I have grown a lot as a person. I just have so much more confidence in my ability to do things and work towards my short and long term goals. I believe in God and I know for myself that God is a healer, he is a provider and he is a miracle worker. I have come to know God for myself and my faith is strong that God is with me. I have begun to pray in the mornings when I wake up. I know God understands my problems and I feel sure that he is making ways in my life connecting me with people who are offering me opportunities to step my game up and carve out my own niche.
I read a lot as a tween. I would go to the Brooklyn Public Library and check out V.C Andrews mystery novels and other YA books with my mom as a tween. I’m a New York City native.
One of the things I love about public libraries is the stacks of books. I also really enjoy reading. I read about a book a month. I’ve read some good books. I like reading the genre of memoir also. I know reading opens a whole new world to a child. I have a dream of publishing my own children’s books. I was told I had a gift with literacy by my oldest half sister Alison who is a literacy coach. She works for the board of education in NYC and she used to work as an elementary school teacher. I think the gift comes from my BA in English and Creative Writing but I didn’t get high enough grades to my dismay. I am doing well on difficult assignments and it makes me really happy. I have two assignments to finish my course with The Institute of Children’s Literature. I am really excited and I am going to take my time and finish strong. I was informed that the last lesson gives me a chance to revise an earlier assignment I wrote in the beginning or the course. I will take that opportunity.
I am the first person like me to do this blog.
I feel cool to say I am nominated for four blogger awards
I first thank God for all of my blessings in my life.

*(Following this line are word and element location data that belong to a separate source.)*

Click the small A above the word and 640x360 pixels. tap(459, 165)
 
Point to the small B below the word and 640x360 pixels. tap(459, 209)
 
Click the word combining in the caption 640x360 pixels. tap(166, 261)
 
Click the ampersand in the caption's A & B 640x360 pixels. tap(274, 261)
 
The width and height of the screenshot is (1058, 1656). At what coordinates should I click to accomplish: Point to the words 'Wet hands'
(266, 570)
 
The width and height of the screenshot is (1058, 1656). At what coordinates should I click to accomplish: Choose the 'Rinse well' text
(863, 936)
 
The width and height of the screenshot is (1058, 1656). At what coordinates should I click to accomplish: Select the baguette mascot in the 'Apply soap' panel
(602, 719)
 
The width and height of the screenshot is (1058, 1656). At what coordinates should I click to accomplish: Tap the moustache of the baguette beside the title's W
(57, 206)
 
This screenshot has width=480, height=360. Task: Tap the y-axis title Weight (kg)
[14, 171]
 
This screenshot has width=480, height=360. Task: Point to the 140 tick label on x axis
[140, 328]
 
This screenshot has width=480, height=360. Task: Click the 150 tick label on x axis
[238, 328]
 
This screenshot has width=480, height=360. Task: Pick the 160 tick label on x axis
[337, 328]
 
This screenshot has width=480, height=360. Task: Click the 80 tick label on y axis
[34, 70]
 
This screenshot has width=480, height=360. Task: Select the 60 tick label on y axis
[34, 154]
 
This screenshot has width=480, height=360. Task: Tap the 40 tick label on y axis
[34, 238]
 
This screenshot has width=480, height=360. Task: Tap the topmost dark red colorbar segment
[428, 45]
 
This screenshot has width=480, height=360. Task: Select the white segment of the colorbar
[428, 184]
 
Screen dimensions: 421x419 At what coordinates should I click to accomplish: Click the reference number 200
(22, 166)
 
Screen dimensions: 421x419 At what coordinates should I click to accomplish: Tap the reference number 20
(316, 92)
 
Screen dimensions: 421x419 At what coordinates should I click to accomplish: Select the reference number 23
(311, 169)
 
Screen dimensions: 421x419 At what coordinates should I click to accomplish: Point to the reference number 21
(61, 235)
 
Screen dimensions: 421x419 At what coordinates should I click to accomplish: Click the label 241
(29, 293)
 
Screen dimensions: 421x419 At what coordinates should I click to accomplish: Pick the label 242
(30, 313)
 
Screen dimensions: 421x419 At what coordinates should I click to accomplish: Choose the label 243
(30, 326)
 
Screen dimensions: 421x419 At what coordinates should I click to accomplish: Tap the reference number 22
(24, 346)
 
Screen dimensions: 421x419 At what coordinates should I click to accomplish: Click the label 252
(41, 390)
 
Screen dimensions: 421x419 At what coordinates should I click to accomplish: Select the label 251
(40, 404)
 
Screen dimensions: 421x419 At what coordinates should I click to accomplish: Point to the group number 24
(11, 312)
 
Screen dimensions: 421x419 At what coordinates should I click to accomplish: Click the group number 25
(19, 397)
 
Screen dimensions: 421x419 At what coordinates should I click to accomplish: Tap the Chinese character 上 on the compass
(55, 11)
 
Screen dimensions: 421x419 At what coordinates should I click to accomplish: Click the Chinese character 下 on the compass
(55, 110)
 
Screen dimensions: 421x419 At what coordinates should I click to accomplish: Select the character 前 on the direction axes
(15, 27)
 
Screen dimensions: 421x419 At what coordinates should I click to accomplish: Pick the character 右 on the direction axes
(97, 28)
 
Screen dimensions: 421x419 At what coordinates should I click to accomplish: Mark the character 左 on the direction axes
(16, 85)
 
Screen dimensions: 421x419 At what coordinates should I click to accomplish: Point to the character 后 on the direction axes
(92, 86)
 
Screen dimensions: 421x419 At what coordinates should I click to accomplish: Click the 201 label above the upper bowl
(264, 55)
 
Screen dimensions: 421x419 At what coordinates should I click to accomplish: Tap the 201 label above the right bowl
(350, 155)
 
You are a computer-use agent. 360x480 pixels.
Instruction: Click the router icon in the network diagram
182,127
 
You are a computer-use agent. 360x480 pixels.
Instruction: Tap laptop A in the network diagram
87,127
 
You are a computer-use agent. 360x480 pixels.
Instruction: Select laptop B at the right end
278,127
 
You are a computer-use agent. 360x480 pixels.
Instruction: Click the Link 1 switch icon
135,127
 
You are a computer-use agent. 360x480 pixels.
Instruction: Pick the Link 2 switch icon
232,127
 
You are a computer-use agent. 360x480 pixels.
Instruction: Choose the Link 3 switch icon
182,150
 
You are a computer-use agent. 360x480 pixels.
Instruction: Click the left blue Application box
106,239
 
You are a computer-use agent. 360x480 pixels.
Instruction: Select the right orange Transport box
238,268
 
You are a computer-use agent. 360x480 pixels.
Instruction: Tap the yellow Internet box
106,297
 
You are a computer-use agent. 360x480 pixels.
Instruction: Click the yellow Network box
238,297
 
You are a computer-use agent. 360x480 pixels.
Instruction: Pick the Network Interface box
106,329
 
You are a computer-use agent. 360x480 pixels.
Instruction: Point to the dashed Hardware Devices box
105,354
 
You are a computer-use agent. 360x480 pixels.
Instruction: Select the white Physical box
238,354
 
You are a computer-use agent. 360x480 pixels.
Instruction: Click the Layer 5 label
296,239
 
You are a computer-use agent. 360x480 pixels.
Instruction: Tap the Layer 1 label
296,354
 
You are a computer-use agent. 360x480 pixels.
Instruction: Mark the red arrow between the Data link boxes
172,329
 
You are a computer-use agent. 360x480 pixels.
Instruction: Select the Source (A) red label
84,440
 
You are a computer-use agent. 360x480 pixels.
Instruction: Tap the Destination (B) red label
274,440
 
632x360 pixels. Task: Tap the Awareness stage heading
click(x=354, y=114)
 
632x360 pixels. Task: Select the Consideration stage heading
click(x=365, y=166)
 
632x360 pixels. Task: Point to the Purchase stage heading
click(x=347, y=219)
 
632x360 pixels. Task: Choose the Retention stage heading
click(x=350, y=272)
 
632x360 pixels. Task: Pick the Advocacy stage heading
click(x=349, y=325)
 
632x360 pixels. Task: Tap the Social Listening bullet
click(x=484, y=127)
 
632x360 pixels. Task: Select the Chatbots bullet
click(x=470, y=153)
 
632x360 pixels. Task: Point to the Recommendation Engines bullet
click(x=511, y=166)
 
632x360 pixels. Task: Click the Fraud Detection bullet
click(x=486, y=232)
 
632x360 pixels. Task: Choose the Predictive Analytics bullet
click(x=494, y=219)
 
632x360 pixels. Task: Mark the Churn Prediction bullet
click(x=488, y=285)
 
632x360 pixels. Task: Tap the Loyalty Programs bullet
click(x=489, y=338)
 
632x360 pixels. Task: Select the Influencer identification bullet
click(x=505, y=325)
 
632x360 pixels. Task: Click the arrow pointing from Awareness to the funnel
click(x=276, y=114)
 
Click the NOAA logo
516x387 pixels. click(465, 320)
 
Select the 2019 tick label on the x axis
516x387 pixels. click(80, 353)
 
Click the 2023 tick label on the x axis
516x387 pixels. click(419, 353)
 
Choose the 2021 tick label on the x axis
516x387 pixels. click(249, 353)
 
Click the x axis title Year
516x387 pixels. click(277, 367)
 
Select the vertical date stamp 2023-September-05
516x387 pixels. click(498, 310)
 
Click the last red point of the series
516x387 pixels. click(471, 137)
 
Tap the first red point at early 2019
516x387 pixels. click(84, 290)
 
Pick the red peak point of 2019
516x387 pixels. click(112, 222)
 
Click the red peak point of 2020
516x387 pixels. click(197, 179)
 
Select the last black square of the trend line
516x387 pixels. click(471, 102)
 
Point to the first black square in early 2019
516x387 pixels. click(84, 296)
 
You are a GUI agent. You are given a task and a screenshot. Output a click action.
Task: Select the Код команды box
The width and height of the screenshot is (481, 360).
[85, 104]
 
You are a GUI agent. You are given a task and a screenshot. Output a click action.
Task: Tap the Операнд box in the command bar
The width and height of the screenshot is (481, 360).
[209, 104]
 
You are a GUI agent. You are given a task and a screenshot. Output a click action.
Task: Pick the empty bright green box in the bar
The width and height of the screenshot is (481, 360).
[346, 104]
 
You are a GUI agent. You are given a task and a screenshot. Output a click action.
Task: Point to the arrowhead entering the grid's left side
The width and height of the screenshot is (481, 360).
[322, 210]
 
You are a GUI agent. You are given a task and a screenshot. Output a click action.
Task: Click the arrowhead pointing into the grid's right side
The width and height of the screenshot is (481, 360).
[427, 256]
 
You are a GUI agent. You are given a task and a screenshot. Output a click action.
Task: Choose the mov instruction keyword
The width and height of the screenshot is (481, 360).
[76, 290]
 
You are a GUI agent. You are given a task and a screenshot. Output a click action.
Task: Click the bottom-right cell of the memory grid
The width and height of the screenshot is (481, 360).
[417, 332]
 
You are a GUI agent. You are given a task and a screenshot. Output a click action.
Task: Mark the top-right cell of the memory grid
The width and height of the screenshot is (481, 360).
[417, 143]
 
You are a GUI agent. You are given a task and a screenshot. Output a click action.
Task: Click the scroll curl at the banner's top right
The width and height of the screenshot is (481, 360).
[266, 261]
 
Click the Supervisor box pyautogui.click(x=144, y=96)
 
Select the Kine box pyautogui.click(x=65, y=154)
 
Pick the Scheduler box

I express gratitude to my few supporters and I talk myself down from the ledge. When people say I did good I feel at ease. I know no one makes it alone. You need mentors and people to help you be accountable to God and the law. I know my God for myself. I feel his peace. I enter into a rest. I sleep better. I say prayers even afraid. I awaken to spiritual music and worship. I say power down at 9 pm and make sure you check your phone to know what the day and time is. Don’t forget. I got a new phone. I can’t afford an i-phone. I get a prepaid phone every two years. I love God. God is with me. I encourage myself. I can do it. I can make it with God in my life and friends and family to support me even if fewer and far between. I was in a hospital with blood clots in my lungs. I have been getting tests run to see if I am okay. I will wait for the results. I believe God’s report. I distrust the medical community. I lost almost fifty pounds on my own.
I know God is the unseen hand making ways for me where there seemed to be none. I’m sure for myself that God is right here with me even in the struggles I have. I am not alone. Many times I felt like I was all alone in the struggles in my life until I had a supernatural peace wash over me.
I try to help my mom, my grandmother, my family, and my friends. I want to try to have a relationship with a man of my choosing. I want to have more independence also writing for children and teenagers too. By next January 2021 I will be getting a certificate from The Institute of Children’s Literature. I am psyched. I like myself. I like the successes I am having as a writer. I no longer hold on to anger about the past it helps me worry less. I’m letting go. I want to just enjoy all of my things that were happy successes I could call my own. All I have is the time I have left with my friends and loved ones.